## Requirement 1
From the records below, render as a Markdown table the lines starting with the line that contains "Policies, directives, standards" and going on through the line that contains "Environment and natural resources (141, 2275)", with the columns Row and Line, leaving out blank lines.

## Page text
Bass fishing is really good, and the fish are striking topwater lures all day long. On most lakes, your best topwater action occurs at dusk and dawn, but on Lake Lanier it’s the exact opposite. As the sun rises over the horizon, pick up a topwater plug like a Super Spook, Sammy or your own favorite and run and gun.

Here is a little secret for our readers: Try an old school popping cork with a large Clouser Minnow fly or a five-inch Jerk Minnow set about two or three feet behind the cork. The cork causes a commotion and draws the bass up to see what it’s all about. Then they will nail the lure following your popping cork.

Main lake brush piles, rock formations and even some of the pockets from 10-30 feet deep are holding large schools of bass. We often refer to these schools as “wolfpacks” because of the way they corral and attack baitfish or, better yet, our topwater plugs.

The bass are seeing a lot of lures, but it does not seem to deter them too much. You can also swim a SPRO McStick 110 with a medium steady retrieve. This lure matches the size and action of a blueback herring. Spotted bass are aggressive, and we often catch two on one lure on the same cast. They will fight over a plug and try to steal it from the bass that is hooked. We call this a true double, and it happens a lot this time of year.

Your electronics will often show bass that are suspended over or away from bottom cover. Fish on your graph the will eat a drop shot or a jig. Drop it down to them for some bonus fish throughout the day. I love video sight fishing with my Humminbird 1158.

In the early mornings and later in the day when the sun is setting, switch over to a mid- to deep-diving crank bait like a Little John DD or Deep Little N and work these lures around main lake points or humps with rock or brush. Try to make contact with the bottom and use a slow-and-steady retrieve.

This same pattern will work well after dark. Night fishing for spotted bass in the fall is an awesome pattern that is overlooked, so you can have the best areas all to yourself.

Striper fishing is good, but they seem to be on several different patterns from day to day and even hour to hour, so have several options ready and keep an open mind. You just can’t go wrong with live blueback herring because that is probably what 90 percent of the stripers are targeting right now.

My graph is showing large schools of herring over deep water and they can be positioned just about everywhere at different times throughout the day. You may mark fish from the surface down to 50 feet deep or more. Some herring are even being corralled against the shore, so you have to keep your options open.

The surface activity in Lake Lanier is just about to improve, but it isn’t quite there yet. Some small schools of stripers are appearing from time to time throughout the day, but they are moving so fast that it is just luck when they come within casting distance. Unlike the bass, these schooling fish have been on top later in the day, but that is going to change very soon.

Combat fishing is right around the corner, but stay tuned in the next two weeks for more details on this fun event.

The flatline and downline bite is probably your best option. Set your downlines to the level that you mark fish on your electronics. Watch your Side Imaging for schools of bait and fish, and adjust your boat position left or right. You can even lay down a waypoint with this technology, so you can get right over the fish.

## Extracted material
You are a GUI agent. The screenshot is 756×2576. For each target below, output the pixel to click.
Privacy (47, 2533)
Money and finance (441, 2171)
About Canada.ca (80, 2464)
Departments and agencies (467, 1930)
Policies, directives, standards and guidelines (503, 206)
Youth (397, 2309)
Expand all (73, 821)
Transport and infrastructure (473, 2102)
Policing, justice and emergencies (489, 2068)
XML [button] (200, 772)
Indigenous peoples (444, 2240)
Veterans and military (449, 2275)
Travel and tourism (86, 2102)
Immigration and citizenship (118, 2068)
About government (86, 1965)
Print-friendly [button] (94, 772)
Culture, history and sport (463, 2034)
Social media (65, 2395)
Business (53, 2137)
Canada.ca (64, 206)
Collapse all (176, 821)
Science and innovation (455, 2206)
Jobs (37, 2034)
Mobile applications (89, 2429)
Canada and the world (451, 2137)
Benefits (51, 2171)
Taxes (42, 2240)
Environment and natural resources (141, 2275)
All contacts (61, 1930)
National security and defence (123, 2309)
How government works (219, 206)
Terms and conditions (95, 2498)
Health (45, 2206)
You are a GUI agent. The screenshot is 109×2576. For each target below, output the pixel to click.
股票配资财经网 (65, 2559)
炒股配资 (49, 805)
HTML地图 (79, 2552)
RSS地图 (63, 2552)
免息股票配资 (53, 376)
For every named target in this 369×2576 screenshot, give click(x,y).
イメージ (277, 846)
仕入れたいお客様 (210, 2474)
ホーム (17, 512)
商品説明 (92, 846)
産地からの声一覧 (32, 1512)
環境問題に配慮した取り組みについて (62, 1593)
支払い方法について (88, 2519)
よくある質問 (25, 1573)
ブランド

## Requirement 2
Carry the Lake Lanier fishing report above onward from its final sentence.

## Answer 1
| Row | Line |
|---|---|
| 1 | Policies, directives, standards and guidelines (503, 206) |
| 2 | Youth (397, 2309) |
| 3 | Expand all (73, 821) |
| 4 | Transport and infrastructure (473, 2102) |
| 5 | Policing, justice and emergencies (489, 2068) |
| 6 | XML [button] (200, 772) |
| 7 | Indigenous peoples (444, 2240) |
| 8 | Veterans and military (449, 2275) |
| 9 | Travel and tourism (86, 2102) |
| 10 | Immigration and citizenship (118, 2068) |
| 11 | About government (86, 1965) |
| 12 | Print-friendly [button] (94, 772) |
| 13 | Culture, history and sport (463, 2034) |
| 14 | Social media (65, 2395) |
| 15 | Business (53, 2137) |
| 16 | Canada.ca (64, 206) |
| 17 | Collapse all (176, 821) |
| 18 | Science and innovation (455, 2206) |
| 19 | Jobs (37, 2034) |
| 20 | Mobile applications (89, 2429) |
| 21 | Canada and the world (451, 2137) |
| 22 | Benefits (51, 2171) |
| 23 | Taxes (42, 2240) |
| 24 | Environment and natural resources (141, 2275) |

## Answer 2
Flat line fishing has been very good when the fish are active. Use a flat line (just a hook and baitfish) and run it out 100 feet, or so, behind your boat. On calm days this will allow the herring to go where it is most natural, and that is where the striper will lie in waiting.

On windier days or when the fish are a little deeper, add a small 1/four-ounce split shot about three feet above the hook and bait.

You can also peel out 15 or 20 feet of line, attach a balloon to your line and feed out additional line to get your live bait farther out behind the boat.

It is awesome to see that balloon zoom across the surface or disappear when a large striper takes the bait. Use this method or a planner board to get your baits up shallow. A large native gizzard shad can also be used on these same methods to entice a trophy striper.

I have not heard any reports of the Bomber Bite after dark, but that too will get better as the water cools.

Crappie fishing is good and they are biting. Shooting docks with small crappie jigs continues to work. If you catch a crappie, don’t just move on to the next dock. Great anglers will dissect the key areas with skillful cast to catch several more because crappie school up. Where there is one, there are more.

Some reports say that fishing a crappie minnow or live threadfin shad under a float is producing some bites in the rivers.

The crappie in the rivers tend to be shallower than the ones down lake. Fishing the bridges toward the backs of the creek has been producing some fish, especially after dark when you set out lights.

Trout: The mountain state parks are open and trout fishing has been great, but continue to check first before heading out to the National Parks or the Chattahoochee River below Buford Dam due to closures because of the government shutdown.

You can just about pick your favorite method and catch trout because the river and streams are healthy with this year’s rains. Fly fishing has also been good with both dry and wet flies.

Bank Fishing: The stripers and bass are running shallower in the right areas. Stripers and bass are relating to points, steep rocky banks and even in some of the creek coves. Cast a large topwater lure or a McStick, or use a live jumbo shiner on a slip bobber. Make long casts and move around until you find the productive areas.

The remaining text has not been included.